Gold has been cruising close to its record highs in the past few days but seems to be struggling to bust out of consolidation.
Check out these inflection points I’m watching!
All this talk about the size of the Fed’s potential September rate cut seems to be keeping this precious metal on edge!
Market players are keeping extra close tabs on U.S. data points these days, attempting to gauge if the FOMC is about to announce a standard 0.25% reduction in borrowing costs or a larger 0.50% cut later this month.
With that, shifting expectations have kept this anti-USD asset bouncing back and forth between support around $2,475 and resistance at $2,525 near R1 ($2,527.37).
Can the upcoming U.S. CPI release keep gold prices in this range?
Remember that directional biases and volatility conditions in market price are typically driven by fundamentals.

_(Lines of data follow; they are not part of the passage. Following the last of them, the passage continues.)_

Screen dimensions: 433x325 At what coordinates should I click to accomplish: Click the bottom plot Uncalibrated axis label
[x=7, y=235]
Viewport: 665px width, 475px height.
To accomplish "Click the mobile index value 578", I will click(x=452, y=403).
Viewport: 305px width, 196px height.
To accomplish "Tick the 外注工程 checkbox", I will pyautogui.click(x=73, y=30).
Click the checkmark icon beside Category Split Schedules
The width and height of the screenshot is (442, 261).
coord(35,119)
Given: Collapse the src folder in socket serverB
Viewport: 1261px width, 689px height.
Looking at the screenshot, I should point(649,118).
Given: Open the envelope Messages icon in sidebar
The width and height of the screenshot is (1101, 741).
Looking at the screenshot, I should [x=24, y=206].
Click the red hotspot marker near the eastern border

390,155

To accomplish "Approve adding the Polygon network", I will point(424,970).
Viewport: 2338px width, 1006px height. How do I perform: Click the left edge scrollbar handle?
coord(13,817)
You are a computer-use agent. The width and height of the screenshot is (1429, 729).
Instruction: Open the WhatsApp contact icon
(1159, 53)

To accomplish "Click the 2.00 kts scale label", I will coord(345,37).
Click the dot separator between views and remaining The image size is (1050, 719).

If you haven’t yet done your homework on the U.S. dollar and gold, then it’s time to check out the economic calendar and stay updated on daily fundamental news!
XAU/USD has been edging higher so far this week, climbing within striking distance of the range resistance once again.
Keep an eye out for reversal candlesticks around this area that could attract gold bears and send the precious metal back down to the area of interest around $2,500 and the pivot point level or all the way down to the bottom of the range.
Just the same, keep your eyes peeled for long green candlesticks suggesting a upside break of the range resistance since these could convince gold bulls to charge to fresh record highs.
Don’t forget to practice proper risk management and stay aware of top-tier market catalysts when trading this one. Good luck!